When a patient comes for a consultation with specific symptoms, the doctor will carry out a thorough medical history review and perform a complete physical examination. The examination will focus on the possible growth of the liver, the spleen and the lymph glands located in the axilla zone, the groin, and the neck.
Simultaneously, a blood test will be performed and examined microscopically to check the blood cells for any possible immature or blast cells. The blood test can confirm the presence of leukaemia, although without specifying the exact type. In order to specify the form of leukaemia it is necessary for a specialist (hematologist) to carry out a bone marrow examination of the patient. This procedure, which is called a bone marrow aspiration, requires a puncture in a large bone (such as the hip bone or the sternum) in order to obtain a small amount of bone marrow which can be examined through a microscope.
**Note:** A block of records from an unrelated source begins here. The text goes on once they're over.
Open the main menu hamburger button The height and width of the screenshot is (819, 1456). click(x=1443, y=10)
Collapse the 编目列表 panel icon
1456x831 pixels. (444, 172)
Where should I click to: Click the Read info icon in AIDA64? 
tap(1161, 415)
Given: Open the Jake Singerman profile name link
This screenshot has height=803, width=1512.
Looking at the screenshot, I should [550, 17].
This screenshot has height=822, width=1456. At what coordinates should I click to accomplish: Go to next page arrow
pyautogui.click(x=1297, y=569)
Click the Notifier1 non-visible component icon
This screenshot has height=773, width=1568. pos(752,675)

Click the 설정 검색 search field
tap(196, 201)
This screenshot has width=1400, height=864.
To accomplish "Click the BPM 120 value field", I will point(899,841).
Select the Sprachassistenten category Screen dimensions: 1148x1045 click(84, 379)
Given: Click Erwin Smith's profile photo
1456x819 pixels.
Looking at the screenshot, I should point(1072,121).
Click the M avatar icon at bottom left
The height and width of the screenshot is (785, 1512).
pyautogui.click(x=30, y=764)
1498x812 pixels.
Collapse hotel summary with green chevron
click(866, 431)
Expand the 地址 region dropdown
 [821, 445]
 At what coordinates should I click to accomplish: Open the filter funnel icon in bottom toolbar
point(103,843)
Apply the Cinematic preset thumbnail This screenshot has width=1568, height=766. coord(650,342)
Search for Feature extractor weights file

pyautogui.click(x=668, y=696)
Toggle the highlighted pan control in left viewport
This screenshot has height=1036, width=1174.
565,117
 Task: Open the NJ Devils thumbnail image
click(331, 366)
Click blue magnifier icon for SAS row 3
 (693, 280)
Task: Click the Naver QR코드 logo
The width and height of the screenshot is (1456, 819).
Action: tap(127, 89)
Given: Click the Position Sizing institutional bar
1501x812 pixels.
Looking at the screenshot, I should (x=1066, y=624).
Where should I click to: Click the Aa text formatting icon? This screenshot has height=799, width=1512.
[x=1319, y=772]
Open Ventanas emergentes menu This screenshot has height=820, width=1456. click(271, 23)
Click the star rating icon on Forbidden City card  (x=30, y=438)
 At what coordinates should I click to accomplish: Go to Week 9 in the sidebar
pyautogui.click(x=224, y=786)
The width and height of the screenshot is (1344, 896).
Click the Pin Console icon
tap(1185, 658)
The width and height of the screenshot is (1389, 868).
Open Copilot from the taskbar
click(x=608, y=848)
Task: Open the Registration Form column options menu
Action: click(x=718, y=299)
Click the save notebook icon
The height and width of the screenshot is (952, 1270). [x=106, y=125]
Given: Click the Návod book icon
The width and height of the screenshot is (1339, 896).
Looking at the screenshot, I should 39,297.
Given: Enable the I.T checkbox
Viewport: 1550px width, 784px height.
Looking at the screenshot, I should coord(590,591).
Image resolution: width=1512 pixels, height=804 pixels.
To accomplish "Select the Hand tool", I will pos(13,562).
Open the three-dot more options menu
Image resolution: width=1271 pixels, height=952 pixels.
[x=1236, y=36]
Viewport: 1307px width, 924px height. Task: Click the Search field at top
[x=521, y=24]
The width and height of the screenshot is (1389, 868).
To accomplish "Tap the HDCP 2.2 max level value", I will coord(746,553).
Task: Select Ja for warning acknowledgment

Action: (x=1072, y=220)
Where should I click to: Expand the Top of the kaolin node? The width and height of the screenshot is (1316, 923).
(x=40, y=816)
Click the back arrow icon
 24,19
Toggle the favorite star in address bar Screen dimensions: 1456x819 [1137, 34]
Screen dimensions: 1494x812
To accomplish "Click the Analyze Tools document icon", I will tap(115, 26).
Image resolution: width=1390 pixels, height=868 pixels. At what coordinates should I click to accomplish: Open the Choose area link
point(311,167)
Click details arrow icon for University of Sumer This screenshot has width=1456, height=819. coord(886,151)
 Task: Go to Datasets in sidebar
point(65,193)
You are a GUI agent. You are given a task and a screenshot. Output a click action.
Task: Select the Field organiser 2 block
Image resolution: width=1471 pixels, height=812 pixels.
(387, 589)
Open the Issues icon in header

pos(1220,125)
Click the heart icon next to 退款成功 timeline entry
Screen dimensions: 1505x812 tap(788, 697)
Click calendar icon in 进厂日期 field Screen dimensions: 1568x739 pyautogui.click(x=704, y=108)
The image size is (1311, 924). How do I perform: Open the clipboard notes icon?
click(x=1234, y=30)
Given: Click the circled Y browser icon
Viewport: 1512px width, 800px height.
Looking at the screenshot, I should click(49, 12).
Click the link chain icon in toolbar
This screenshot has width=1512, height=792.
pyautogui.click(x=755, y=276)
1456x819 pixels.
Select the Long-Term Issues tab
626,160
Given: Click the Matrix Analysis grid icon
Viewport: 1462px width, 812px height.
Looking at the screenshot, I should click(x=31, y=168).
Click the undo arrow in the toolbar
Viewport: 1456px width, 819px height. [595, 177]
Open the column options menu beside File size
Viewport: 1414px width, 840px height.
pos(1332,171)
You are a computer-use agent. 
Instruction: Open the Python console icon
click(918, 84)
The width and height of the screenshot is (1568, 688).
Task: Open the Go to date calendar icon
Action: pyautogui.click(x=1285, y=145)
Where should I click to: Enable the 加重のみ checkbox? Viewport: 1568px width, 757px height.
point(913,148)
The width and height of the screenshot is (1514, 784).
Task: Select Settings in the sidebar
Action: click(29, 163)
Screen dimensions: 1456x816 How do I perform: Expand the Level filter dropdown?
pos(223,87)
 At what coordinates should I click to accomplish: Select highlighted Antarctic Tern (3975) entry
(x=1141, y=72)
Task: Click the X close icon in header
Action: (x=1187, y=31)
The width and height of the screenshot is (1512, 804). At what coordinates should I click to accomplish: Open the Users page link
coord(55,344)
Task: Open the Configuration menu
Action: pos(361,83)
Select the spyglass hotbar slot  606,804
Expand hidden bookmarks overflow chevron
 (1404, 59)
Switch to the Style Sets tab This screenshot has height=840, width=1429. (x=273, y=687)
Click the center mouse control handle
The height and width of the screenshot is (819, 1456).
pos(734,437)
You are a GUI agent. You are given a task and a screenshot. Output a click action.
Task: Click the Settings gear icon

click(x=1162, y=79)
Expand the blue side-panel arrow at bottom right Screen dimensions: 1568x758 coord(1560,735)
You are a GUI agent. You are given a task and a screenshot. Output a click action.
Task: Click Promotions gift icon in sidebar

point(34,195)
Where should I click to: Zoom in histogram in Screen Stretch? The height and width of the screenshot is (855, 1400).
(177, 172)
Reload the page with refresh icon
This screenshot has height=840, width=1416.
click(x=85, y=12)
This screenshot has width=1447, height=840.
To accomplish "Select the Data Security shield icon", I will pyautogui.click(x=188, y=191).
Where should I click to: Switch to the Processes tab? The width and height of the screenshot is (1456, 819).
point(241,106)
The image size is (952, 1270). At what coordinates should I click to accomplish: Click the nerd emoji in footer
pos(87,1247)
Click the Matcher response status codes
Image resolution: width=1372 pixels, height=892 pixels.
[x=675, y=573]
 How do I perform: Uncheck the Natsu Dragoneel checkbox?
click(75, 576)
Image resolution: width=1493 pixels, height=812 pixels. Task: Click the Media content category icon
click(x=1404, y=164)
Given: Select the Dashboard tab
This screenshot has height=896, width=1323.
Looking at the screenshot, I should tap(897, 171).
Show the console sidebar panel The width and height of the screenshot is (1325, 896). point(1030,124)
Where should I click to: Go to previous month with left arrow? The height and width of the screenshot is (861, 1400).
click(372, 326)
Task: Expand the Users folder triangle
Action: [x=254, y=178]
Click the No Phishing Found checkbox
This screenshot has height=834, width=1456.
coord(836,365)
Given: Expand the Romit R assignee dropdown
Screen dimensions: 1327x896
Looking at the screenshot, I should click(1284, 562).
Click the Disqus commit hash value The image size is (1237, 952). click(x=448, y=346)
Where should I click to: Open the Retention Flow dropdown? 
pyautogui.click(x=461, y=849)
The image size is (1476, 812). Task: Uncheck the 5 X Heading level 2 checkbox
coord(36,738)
Another useful procedure is the bone marrow biopsy which is performed with a small needle to obtain a small amount of bone marrow and bone.
Illustration by Carmen Bueno
If the bone marrow examination reveals the presence of leukaemia cells, it is necessary to amplify the analysis of the cells in order to know the extent of the disease. A lumbar puncture can confirm the presence of abnormal cells in the fluid that occupies the space in and around the brain and spinal cord (cerebrospinal fluid). Through a range of other tests (radiographs, computed tomography, ultrasound scan) it is possible to detect signs of the disease in other locations such as the thorax or the abdomen.